[BioC] sum the values with same ID
Hervé Pagès
hpages at fhcrc.org
Thu Mar 6 23:17:22 CET 2014
Hi anonymous guest,
On 03/06/2014 01:43 PM, guest [guest] wrote:
>
> Dear R user,
Note that this is the Bioconductor mailing list.

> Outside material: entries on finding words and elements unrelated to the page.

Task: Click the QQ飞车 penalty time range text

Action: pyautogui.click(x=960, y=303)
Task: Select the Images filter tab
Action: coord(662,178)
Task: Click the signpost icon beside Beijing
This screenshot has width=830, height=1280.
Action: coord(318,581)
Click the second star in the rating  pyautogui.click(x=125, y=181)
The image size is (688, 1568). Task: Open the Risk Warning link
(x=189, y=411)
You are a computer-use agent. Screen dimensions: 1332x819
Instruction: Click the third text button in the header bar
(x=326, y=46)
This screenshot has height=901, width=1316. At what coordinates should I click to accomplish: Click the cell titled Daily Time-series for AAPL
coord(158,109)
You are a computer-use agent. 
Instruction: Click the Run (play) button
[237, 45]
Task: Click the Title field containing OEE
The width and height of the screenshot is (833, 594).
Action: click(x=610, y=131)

Looks like your
question is a general question R question, not a Bioconductor
specific one.
>
> I have a matrix like:
>
> ID group1 group2 group3
> s1 0 2 3
> s2 1 0 4
> s1 3 4 1
> s4 2 2 0
>
> I would like to sum the values with same ID to have the matrix as below:
> ID group1 group2 group3
> s1 3 6 4
> s2 1 0 4
> s4 2 2 0
>
> I checked aggregate() may help to complete this job, but unfortunately I have the error message when I do this.
>
>> all.data <- read.csv("test.csv")
Note that 'all.data' is a data.frame, not a matrix.
>> aggregate(group1 ~ ID, data=all.data, FUN=sum)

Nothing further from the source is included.